### DIRECTIONS FOR THIS TASK
How does the data below read from its first line through the line containing "Choose STARTTLS (accept"? Print those lines exactly.

### Stored data entries
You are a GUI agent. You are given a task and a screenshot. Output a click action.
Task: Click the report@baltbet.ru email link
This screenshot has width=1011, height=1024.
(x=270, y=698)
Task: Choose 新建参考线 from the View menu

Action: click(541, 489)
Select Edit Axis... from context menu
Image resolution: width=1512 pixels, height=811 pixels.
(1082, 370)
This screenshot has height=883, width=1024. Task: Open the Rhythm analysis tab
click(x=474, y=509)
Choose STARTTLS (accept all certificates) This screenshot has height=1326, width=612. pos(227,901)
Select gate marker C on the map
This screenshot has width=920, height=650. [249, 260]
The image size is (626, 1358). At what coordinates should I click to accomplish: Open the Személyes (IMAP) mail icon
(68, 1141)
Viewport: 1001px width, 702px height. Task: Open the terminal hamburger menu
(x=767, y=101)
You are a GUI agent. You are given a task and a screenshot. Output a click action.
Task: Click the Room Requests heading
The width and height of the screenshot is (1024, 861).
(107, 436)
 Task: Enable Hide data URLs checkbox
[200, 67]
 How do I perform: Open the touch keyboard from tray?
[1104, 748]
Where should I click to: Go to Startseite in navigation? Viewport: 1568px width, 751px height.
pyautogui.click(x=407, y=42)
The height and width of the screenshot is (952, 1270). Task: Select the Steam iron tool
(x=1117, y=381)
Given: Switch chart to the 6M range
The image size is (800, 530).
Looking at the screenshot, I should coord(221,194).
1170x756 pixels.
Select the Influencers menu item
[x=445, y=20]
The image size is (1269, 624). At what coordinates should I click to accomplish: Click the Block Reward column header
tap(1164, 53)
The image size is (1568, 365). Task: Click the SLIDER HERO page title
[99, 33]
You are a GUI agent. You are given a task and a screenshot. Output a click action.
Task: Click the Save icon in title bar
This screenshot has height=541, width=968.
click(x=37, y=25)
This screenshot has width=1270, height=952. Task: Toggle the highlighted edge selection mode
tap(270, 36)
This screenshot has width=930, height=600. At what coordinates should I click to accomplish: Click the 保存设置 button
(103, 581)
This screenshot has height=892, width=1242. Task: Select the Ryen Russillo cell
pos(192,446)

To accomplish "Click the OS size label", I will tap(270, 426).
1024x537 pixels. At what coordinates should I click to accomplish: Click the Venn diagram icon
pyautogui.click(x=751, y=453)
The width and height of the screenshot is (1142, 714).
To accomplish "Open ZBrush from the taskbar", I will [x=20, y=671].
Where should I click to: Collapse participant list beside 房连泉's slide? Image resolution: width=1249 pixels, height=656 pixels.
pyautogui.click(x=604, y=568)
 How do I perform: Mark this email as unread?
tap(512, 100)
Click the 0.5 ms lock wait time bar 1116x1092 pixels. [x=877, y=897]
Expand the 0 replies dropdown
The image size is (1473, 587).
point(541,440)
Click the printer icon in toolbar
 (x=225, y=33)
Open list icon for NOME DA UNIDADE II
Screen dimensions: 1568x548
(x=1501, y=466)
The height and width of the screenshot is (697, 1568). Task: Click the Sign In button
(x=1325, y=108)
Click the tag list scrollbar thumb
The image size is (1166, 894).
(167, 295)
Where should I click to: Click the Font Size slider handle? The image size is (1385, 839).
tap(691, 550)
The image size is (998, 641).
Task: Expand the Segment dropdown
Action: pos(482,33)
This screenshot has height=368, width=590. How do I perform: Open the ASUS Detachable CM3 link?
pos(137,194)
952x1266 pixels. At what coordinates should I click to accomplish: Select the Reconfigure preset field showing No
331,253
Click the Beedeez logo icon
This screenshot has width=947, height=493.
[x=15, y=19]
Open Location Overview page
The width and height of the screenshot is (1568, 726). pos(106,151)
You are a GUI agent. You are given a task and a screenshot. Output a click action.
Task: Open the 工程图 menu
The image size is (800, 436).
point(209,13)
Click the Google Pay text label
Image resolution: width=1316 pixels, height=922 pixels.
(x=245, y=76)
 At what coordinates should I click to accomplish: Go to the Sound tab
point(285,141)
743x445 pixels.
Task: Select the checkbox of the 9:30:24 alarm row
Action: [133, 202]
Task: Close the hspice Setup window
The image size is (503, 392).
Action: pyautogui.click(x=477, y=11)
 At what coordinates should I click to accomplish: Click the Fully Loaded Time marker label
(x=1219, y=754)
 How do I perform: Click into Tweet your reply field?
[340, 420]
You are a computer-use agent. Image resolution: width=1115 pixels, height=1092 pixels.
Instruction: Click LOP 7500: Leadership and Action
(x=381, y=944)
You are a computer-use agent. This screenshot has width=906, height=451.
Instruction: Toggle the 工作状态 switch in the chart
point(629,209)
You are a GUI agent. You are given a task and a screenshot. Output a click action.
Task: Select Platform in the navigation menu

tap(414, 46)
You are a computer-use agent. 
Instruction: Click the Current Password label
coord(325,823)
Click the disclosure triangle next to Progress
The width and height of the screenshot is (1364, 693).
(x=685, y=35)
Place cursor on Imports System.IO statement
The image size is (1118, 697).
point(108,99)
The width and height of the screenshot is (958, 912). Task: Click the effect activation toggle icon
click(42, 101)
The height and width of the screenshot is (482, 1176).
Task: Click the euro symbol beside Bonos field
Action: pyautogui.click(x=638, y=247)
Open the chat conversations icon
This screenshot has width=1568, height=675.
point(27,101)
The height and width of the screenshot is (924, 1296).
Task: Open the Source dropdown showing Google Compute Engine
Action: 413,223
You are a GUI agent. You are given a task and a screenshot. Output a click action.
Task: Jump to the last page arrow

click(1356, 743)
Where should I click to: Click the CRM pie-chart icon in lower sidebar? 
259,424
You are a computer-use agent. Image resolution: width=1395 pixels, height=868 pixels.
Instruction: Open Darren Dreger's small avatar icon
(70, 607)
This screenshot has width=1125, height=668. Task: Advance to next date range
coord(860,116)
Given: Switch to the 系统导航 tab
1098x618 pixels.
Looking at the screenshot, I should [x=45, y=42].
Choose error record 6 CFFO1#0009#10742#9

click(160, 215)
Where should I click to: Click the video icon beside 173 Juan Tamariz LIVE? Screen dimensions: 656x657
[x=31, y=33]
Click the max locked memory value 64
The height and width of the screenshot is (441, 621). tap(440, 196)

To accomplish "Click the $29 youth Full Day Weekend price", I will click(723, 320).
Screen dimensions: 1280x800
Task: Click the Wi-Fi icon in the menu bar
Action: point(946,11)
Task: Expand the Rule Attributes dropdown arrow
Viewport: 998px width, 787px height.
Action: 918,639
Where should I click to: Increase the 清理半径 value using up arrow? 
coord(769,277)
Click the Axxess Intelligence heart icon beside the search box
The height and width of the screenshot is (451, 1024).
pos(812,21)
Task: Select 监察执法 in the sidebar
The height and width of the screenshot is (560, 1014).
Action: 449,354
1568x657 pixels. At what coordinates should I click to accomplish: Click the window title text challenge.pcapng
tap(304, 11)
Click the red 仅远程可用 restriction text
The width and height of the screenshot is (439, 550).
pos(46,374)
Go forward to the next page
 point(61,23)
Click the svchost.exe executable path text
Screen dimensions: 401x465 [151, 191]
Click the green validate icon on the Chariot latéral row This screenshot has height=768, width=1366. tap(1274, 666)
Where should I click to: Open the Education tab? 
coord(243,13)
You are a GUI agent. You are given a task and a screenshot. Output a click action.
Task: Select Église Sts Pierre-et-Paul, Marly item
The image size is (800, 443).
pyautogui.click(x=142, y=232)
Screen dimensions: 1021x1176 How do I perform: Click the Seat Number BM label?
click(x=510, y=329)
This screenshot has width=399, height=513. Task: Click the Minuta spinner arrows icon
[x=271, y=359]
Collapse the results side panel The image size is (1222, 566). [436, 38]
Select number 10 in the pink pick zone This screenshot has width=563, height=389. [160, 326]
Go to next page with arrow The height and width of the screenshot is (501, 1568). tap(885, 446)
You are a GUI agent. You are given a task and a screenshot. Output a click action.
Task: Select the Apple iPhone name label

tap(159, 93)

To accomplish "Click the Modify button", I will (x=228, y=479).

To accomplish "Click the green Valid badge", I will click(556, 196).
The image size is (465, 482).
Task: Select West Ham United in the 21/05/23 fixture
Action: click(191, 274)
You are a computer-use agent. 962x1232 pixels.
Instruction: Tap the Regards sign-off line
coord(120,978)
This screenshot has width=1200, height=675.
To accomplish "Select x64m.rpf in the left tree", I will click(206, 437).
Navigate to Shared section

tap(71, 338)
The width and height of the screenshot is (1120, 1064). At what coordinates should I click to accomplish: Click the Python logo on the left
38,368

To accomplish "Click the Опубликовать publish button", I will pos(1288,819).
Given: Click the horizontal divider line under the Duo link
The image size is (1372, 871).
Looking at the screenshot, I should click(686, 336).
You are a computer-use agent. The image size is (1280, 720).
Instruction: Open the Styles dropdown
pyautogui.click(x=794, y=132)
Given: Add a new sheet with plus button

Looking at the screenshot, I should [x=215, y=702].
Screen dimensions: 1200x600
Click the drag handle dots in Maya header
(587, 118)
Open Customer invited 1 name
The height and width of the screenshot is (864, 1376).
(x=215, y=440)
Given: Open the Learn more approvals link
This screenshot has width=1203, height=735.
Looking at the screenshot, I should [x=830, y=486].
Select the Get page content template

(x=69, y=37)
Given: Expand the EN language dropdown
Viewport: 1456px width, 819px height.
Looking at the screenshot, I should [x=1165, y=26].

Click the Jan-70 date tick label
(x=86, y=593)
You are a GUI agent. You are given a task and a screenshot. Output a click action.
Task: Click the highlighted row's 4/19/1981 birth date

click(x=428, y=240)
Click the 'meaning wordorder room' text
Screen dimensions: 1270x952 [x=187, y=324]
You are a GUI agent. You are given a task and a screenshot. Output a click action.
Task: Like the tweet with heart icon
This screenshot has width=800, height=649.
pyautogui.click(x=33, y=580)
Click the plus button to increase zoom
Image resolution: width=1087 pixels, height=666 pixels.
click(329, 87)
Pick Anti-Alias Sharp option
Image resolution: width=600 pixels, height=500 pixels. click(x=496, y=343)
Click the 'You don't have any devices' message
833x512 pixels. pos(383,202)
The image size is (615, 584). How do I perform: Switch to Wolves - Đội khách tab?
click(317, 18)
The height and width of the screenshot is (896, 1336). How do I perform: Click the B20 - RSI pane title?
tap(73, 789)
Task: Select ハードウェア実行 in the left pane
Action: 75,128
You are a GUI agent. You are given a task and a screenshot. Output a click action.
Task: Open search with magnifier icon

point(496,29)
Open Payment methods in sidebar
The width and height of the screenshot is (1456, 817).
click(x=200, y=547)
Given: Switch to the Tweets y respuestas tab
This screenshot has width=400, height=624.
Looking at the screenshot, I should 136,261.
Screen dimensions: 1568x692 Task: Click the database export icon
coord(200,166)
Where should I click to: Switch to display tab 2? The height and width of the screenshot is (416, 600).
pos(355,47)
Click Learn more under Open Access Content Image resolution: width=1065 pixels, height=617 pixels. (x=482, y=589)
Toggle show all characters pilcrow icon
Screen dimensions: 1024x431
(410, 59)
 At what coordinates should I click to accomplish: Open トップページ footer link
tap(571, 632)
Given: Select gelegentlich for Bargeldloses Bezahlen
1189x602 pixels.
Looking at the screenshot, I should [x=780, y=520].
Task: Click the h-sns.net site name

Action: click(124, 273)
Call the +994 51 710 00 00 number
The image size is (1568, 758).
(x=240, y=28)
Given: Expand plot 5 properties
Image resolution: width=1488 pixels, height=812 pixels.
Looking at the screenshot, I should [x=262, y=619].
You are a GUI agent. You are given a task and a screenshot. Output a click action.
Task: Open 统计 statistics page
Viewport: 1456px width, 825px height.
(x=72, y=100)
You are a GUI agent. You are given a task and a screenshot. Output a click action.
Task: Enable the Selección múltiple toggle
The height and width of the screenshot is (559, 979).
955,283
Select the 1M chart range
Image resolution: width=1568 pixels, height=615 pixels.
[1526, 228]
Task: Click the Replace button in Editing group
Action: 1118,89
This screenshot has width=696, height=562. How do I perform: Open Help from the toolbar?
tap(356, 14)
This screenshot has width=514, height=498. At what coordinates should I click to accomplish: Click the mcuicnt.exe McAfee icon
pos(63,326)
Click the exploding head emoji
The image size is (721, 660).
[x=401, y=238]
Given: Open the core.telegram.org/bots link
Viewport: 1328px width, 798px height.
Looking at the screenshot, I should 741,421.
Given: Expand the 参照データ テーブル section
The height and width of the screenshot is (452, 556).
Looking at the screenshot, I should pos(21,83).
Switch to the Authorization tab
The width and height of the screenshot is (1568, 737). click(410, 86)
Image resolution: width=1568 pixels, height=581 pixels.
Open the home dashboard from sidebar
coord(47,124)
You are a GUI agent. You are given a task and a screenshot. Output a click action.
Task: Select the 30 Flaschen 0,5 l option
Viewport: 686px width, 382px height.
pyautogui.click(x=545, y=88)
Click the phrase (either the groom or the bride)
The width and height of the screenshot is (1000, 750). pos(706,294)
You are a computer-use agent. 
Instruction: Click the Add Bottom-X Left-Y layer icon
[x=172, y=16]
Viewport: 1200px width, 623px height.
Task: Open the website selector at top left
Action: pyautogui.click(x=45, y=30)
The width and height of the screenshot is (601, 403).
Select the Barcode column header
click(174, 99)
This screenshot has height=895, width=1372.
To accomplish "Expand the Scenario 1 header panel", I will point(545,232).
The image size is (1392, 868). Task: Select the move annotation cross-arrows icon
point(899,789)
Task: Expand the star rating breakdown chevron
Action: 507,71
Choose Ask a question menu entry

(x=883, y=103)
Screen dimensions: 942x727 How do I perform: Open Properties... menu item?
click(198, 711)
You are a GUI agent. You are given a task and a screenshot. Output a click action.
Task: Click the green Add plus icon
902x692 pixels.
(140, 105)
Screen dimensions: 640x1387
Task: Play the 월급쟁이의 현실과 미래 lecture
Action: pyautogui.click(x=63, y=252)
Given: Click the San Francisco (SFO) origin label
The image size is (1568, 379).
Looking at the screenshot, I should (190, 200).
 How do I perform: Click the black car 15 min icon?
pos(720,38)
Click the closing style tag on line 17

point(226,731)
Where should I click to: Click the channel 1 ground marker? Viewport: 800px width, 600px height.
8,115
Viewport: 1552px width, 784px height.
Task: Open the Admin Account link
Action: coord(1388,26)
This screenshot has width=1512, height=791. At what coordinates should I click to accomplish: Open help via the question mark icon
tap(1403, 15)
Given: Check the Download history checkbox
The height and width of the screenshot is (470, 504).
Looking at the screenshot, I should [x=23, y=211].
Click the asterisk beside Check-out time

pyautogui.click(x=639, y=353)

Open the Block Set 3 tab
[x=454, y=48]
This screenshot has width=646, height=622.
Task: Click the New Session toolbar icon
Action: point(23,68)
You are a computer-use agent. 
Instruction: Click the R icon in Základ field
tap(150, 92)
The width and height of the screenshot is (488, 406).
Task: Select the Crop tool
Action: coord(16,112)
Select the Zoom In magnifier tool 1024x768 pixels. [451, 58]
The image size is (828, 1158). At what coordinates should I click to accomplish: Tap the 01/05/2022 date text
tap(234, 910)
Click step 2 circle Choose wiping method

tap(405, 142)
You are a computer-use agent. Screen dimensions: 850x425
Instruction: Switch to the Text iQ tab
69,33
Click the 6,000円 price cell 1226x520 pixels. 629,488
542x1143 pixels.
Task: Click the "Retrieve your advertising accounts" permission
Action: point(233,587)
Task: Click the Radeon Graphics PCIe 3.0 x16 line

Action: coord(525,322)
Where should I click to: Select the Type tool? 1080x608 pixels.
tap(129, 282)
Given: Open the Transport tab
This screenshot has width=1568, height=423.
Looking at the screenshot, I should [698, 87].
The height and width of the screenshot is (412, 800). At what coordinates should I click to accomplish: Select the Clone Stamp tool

### OUTPUT OF THE EXERCISE
You are a GUI agent. You are given a task and a screenshot. Output a click action.
Task: Click the report@baltbet.ru email link
This screenshot has width=1011, height=1024.
(x=270, y=698)
Task: Choose 新建参考线 from the View menu

Action: click(541, 489)
Select Edit Axis... from context menu
Image resolution: width=1512 pixels, height=811 pixels.
(1082, 370)
This screenshot has height=883, width=1024. Task: Open the Rhythm analysis tab
click(x=474, y=509)
Choose STARTTLS (accept all certificates) This screenshot has height=1326, width=612. pos(227,901)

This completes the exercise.